Author : Michael Kassler
Publisher : Routledge
Page : 478 pages
File Size : 37,26 MB
Release : 2017-07-05
Category : Music
ISBN : 135154487X
The English Bach Awakening concerns the introduction into England of J.S. Bach's music and information about him. Hitherto this subject has been called 'the English Bach revival', but that is a misnomer. 'Revival' implies prior life, yet no reference to Bach or to his music is known to have been made in England during his lifetime (1685-1750). The book begins with a comprehensive chronology of the English Bach Awakening. Eight chapters follow, written by Dr Philip Olleson, Dr Yo Tomita and the editor, Michael Kassler, which treat particular parts of the Awakening and show how they developed. A focus of the book is the history of the manuscripts and the printed editions of Bach's '48' - The Well-tempered Clavier - in England at this time, and its culmination in the 'analysed' edition that Samuel Wesley and Charles Frederick Horn published in 1810-1813 and later revised. Wesley's multifaceted role in the Bach Awakening is detailed, as are the several efforts that were made to translate Forkel's biography of Bach into English. A chapter is devoted to A.F.C. Kollmann's endeavour to prove the regularity of Bach's Chromatic Fantasy, and the book concludes with a discussion of portraits of Bach in England before 1830.

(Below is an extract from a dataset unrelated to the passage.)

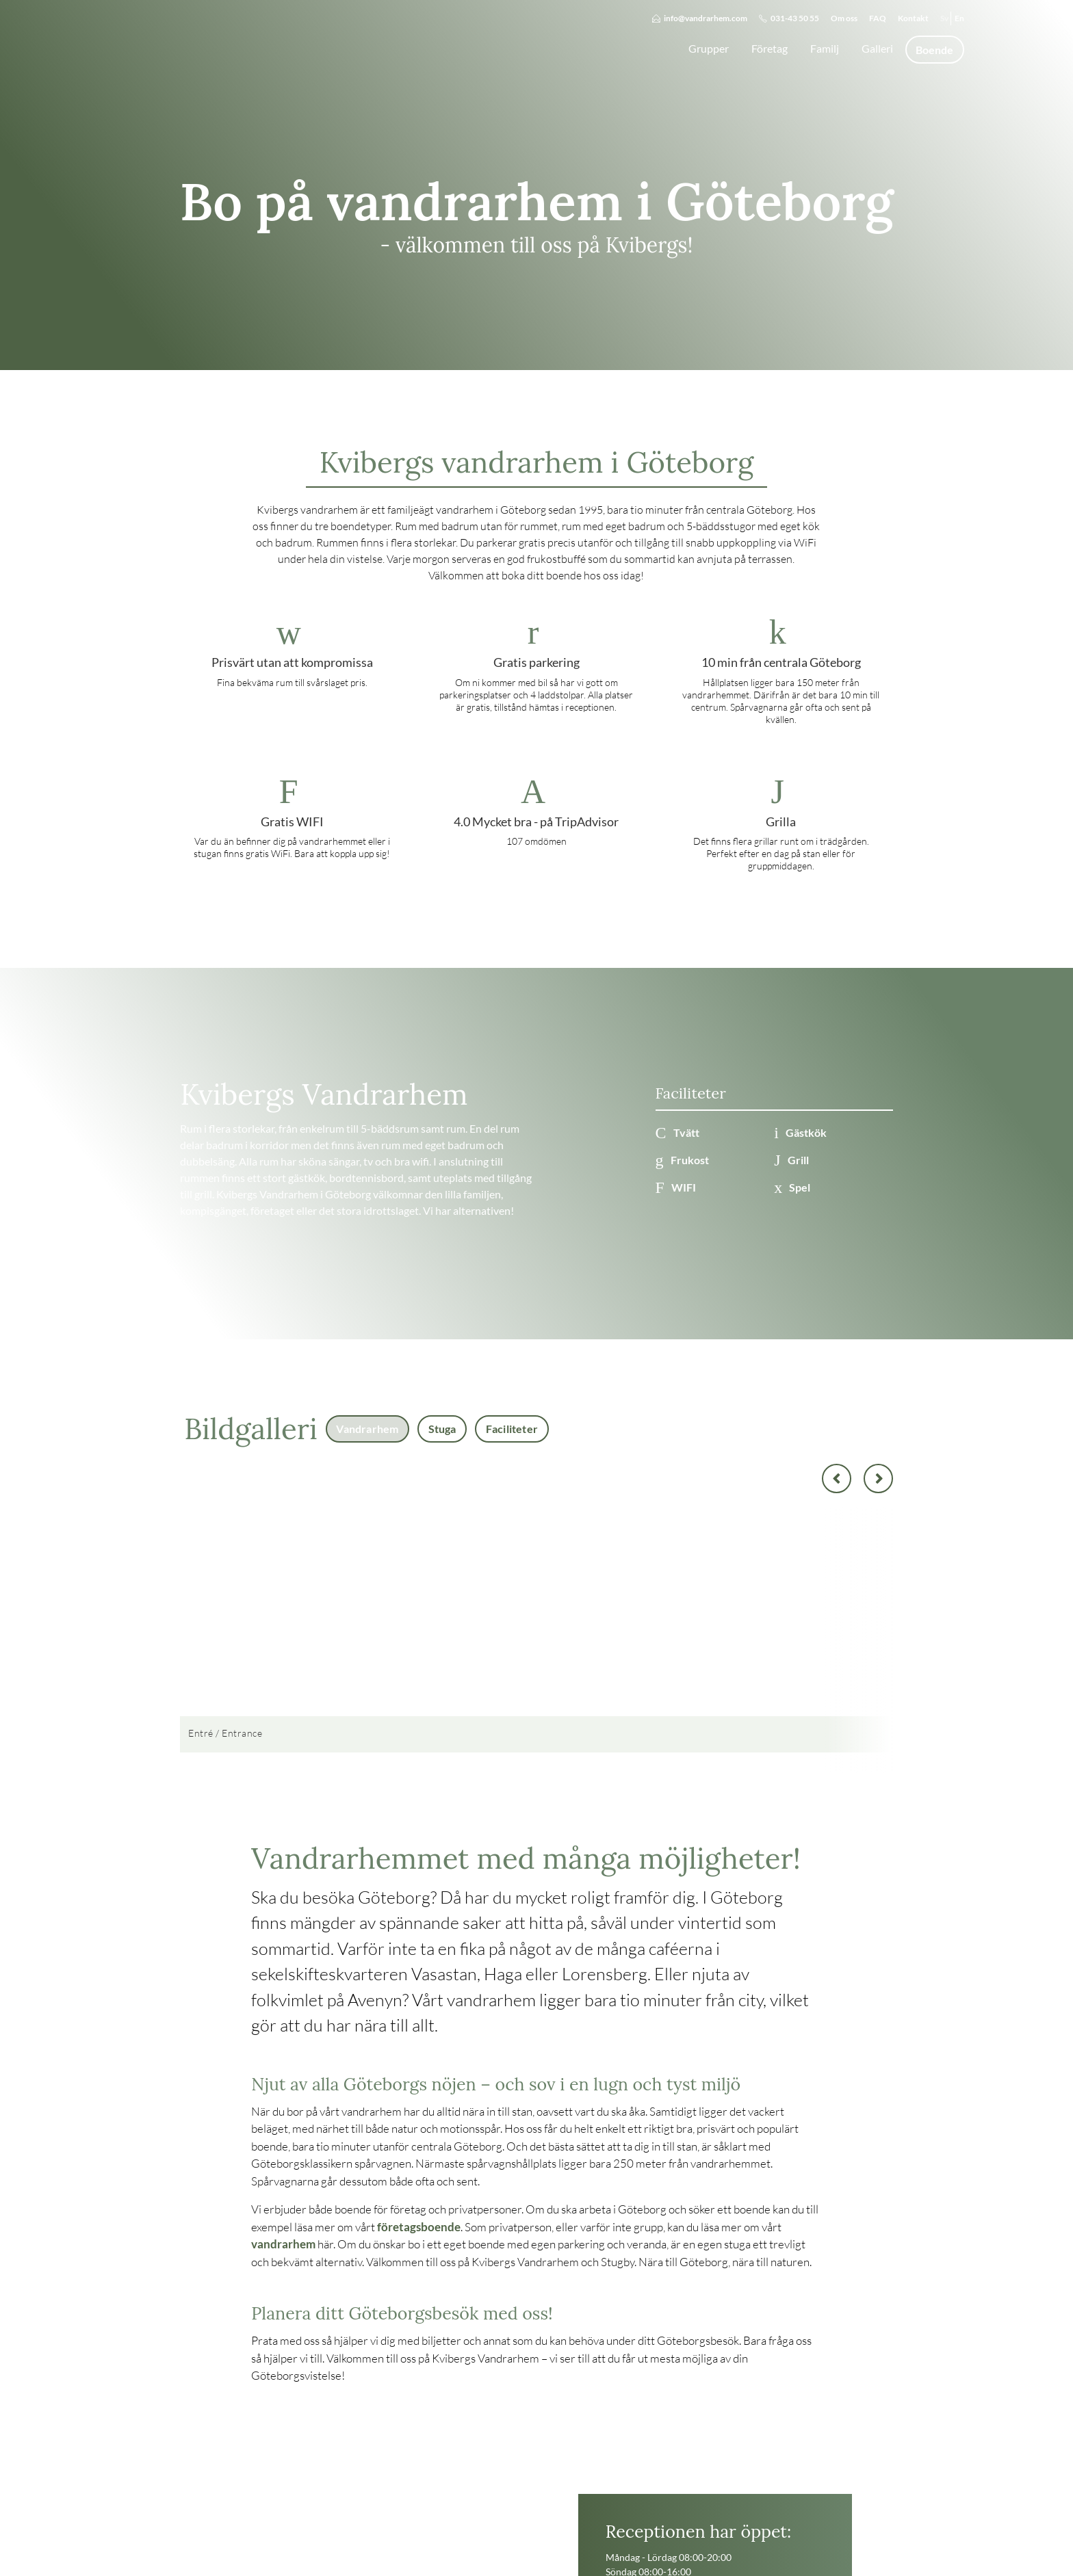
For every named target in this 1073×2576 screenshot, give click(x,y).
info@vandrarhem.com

Author : Fitzwilliam Museum
Publisher : Cambridge University Press
Page : 216 pages
File Size : 31,46 MB
Release : 1992-11-27
Category : Music
ISBN : 9780521415354
The collection of pre-1825 printed music in the Fitzwilliam Museum, Cambridge, here catalogued for the first time.
Author : Fiona M. Palmer
Publisher : Clarendon Press
Page : 314 pages
File Size : 24,5 MB
Release : 1997-11-13
Category : Music
ISBN : 0191583480
Dragonetti devoted his life to the double bass. His career in England (1794-1846) is one of the most remarkable success stories in the annals of musical history. His unprecedented virtuosity elevated the double bass to a new status. In combination with his charismatic personality his musical talent dominated the English cultural world for more than fifty years. As performer, composer, collector, and friend, he exposed the unforeseen potential of the double bass. His formidable talent as a musician and businessman provides an unusual insight into nineteenth-century entrepreneurship. This first substantial biography and assessment of Dragonetti's career allows us to understand his importance in the history of music in general and of double-bass performance in particular.